- Born: Canada
- Occupation: Operatic baritone
- Organizations: Oper Frankfurt
- Website: iainmacneil.com/about/

= Iain MacNeil =

Canadian opera singer

Iain MacNeil is a Canadian baritone in opera and concert who has performed leading roles at major opera houses in North America and Europe. He is based at the Oper Frankfurt, where he appeared in the title role in a new production of Dallapiccola's Ulisse in 2022.

== Career ==
MacNeil was born in Canada. He was a member of the studio of the Canadian Opera Company where he performed the title role of Mozart's Le nozze di Figaro in his last year. Other roles there included Fiorello in Rossini's Il barbiere di Siviglia, Marquis d’Obigny in Verdi's La traviata and Dancaïro in Bizet's Carmen. In 2013, he took part in Emmerich Smola Young Singers Project of the Salzburg Festival. He appeared as Tarquinius in Britten's The Rape of Lucretia at the Banff Centre in Toronto in 2016, and appeared as Mozart's Don Giovanni with Saskatoon Opera in 2017. He received a scholarship by the Richard Wagner Verband Frankfurt in 2018.

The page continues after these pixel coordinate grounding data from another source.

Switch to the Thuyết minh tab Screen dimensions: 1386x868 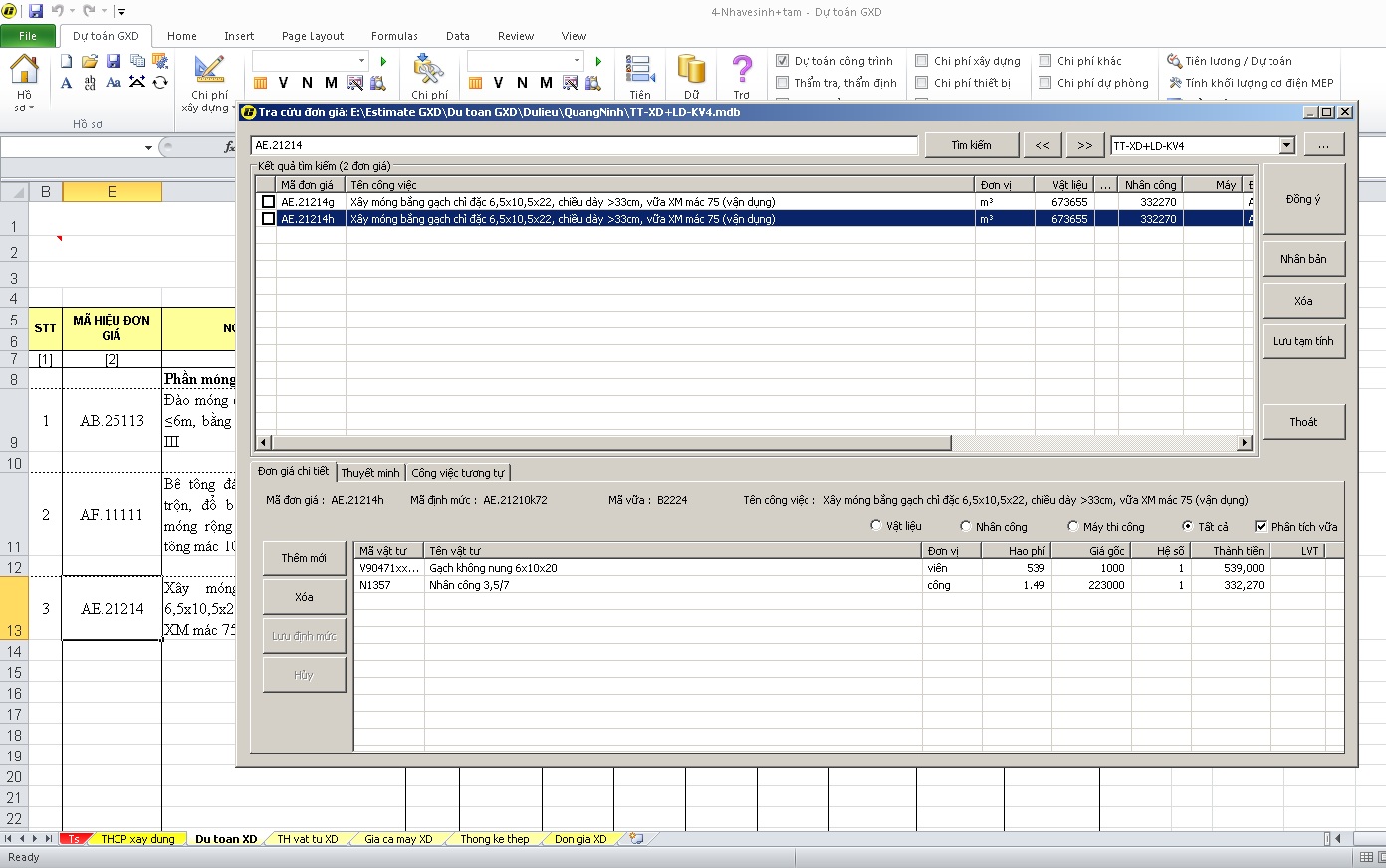click(370, 473)
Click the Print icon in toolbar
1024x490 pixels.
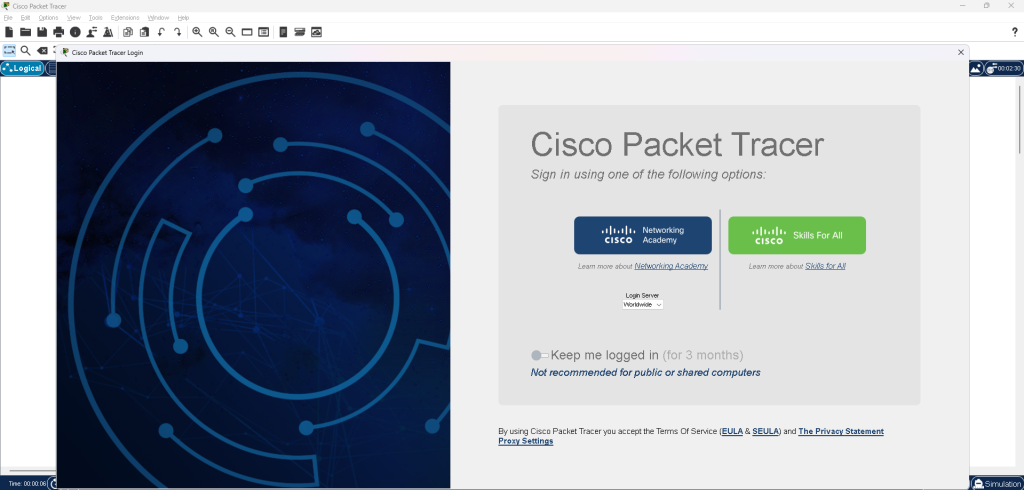click(x=59, y=32)
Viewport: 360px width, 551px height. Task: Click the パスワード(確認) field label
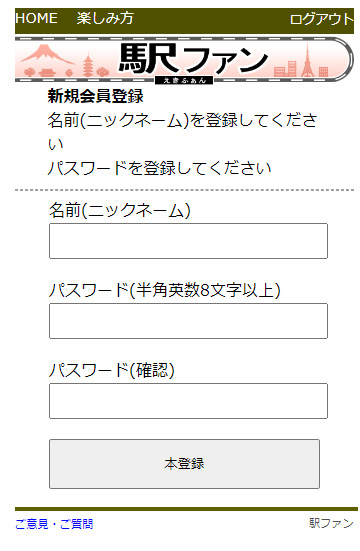[112, 370]
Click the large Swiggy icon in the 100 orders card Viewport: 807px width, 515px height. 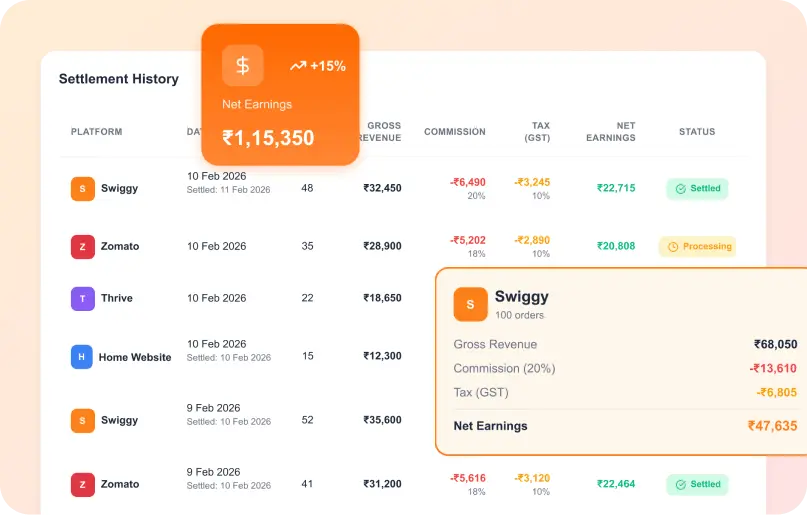pos(470,304)
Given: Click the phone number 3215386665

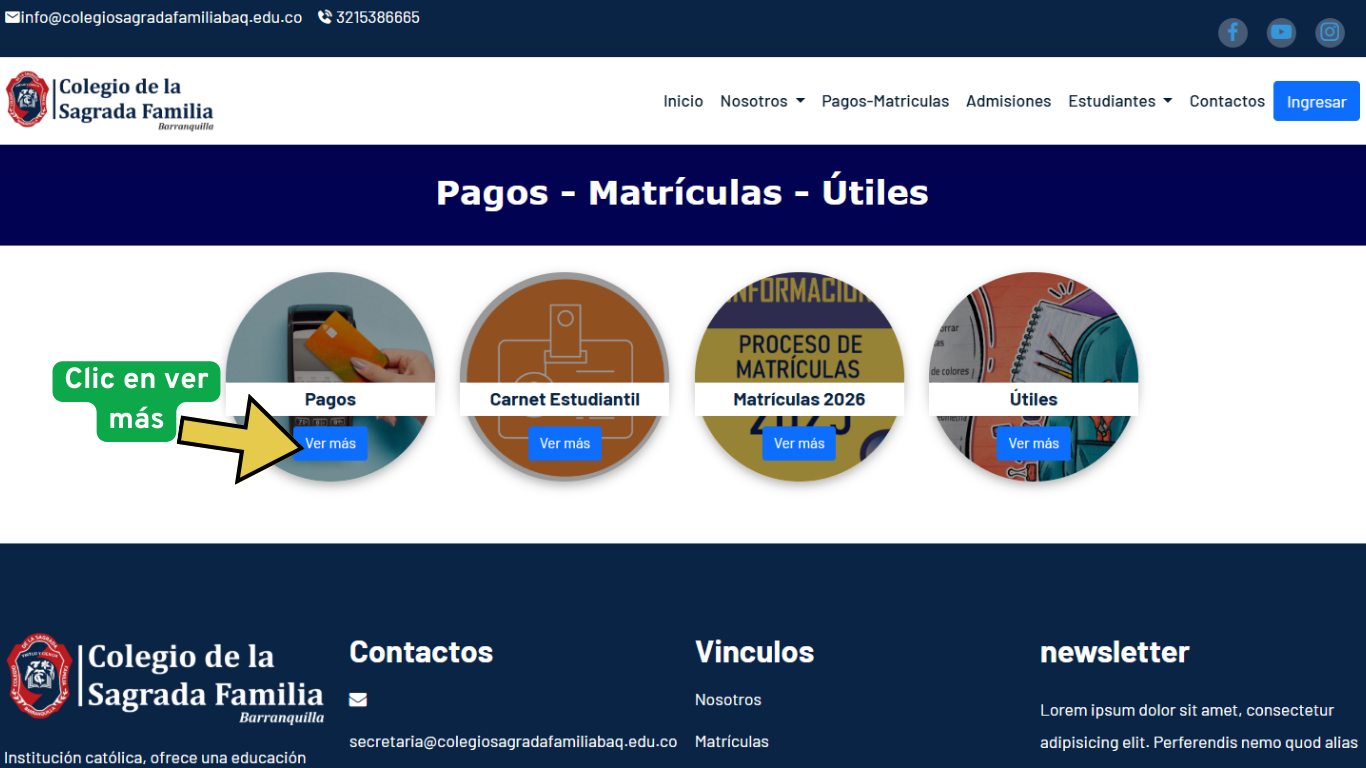Looking at the screenshot, I should click(377, 18).
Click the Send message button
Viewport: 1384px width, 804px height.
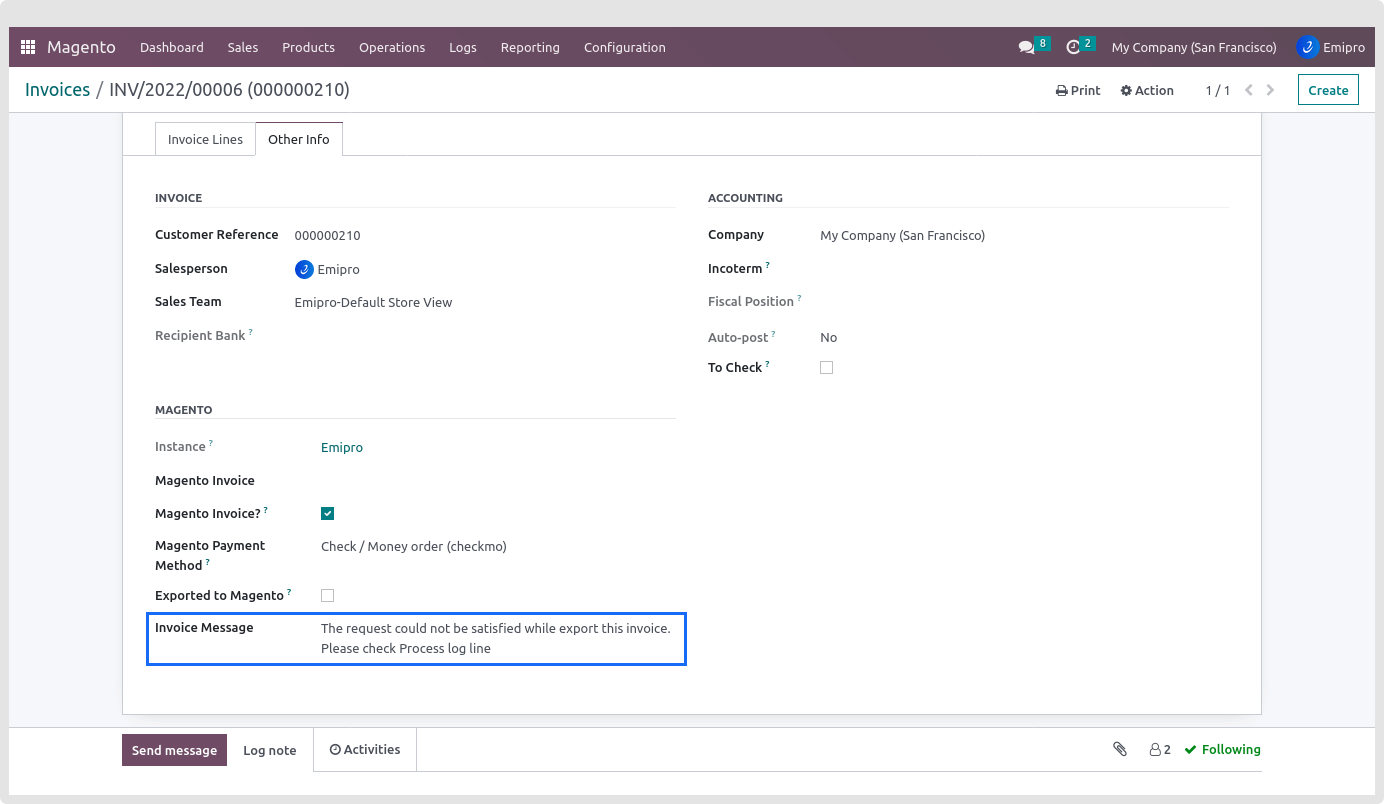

MacNeil became a member of the Oper Frankfurt with the 2019/20 season, where he performed roles such as Melot in Wagner's Tristan und Isolde, Tadeusz in Weinberg's Die Passagierin, Johann in Massenet's Werther, and four roles in Martinů's Julietta, among others. He appeared further as the Minstrel in Humperdinck's Königskinder, a role that he also performed at the Tirol Festival in Erl. In 2022, he appeared in the title role in a new production of Dallapiccola's Ulisse in Frankfurt, directed by Tatjana Gürbaca and conducted by Francesco Lanzillotta. His colleagues included Juanita Lascarro as Penelope and Danylo Matviienko as Antinoos, one of her suitors. His voice in the role was described by a reviewer from Süddeutsche Zeitung as "gloriously bronze-saturated baritone that exudes an almost tenor warmth in the high register" (mit einem herrlich bronzen gesättigten Bariton, der in der Höhe eine fast tenorale Wärme verströmt"), who portrayed the "character's self-exegeses" with excellent diction and "immaculate legato". He appeared as the Duke in Tchaikovsky's The Enchantress in 2022 when the opera was first performed in Frankfurt, directed by Vasily Barkhatov, alongside Asmik Grigorian and Elena Manistina as the Duchess.